> Your task:
In the data below, find the line that contains "Task: Open Pages not found sub-item" and the line that contains "The image size is (1462, 892).". Copy both, plus every line between them, exactly.

-- Records for processing follows --

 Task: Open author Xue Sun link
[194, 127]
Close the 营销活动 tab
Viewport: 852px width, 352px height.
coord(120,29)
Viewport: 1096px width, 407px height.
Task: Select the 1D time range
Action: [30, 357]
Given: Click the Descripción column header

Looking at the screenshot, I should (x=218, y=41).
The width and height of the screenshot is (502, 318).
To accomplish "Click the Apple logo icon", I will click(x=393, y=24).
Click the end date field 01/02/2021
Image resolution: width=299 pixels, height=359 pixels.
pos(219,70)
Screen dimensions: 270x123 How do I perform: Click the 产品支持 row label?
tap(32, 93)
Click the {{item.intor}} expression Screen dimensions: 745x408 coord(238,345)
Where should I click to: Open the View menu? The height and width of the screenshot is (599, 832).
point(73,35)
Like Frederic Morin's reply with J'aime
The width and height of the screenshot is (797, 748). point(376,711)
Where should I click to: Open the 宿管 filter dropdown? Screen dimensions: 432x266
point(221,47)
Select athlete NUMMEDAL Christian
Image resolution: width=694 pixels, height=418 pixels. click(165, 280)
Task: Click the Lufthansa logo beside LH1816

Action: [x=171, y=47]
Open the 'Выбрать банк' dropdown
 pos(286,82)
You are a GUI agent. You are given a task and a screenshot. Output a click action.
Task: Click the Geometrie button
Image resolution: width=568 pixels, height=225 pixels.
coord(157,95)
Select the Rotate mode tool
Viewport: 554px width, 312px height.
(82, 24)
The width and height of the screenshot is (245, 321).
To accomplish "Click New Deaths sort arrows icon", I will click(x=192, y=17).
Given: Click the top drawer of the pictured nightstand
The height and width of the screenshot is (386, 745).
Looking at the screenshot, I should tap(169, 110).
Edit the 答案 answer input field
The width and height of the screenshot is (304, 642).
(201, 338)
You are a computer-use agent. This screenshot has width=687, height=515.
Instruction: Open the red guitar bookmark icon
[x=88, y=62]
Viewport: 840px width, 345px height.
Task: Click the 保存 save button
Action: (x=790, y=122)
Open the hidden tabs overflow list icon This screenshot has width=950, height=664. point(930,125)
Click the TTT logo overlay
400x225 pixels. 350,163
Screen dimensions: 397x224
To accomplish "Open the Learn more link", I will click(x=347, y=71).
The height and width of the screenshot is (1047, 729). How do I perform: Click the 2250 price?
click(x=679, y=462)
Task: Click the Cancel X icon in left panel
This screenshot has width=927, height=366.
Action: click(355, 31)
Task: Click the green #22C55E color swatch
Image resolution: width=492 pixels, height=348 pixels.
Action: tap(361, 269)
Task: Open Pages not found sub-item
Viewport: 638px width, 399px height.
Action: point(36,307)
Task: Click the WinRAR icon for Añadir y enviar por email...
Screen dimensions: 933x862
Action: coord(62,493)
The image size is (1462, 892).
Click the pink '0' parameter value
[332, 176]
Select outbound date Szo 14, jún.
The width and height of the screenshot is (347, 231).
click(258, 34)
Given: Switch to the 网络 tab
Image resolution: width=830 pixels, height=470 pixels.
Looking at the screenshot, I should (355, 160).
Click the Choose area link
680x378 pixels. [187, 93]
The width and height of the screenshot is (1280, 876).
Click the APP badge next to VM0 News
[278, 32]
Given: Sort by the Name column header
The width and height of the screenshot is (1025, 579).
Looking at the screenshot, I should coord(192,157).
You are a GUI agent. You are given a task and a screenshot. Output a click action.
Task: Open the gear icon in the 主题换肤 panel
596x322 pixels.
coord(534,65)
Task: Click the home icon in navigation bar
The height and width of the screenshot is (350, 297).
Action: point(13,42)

-- Records for processing concluded --

> Solution to this task:
Task: Open Pages not found sub-item
Viewport: 638px width, 399px height.
Action: point(36,307)
Task: Click the WinRAR icon for Añadir y enviar por email...
Screen dimensions: 933x862
Action: coord(62,493)
The image size is (1462, 892).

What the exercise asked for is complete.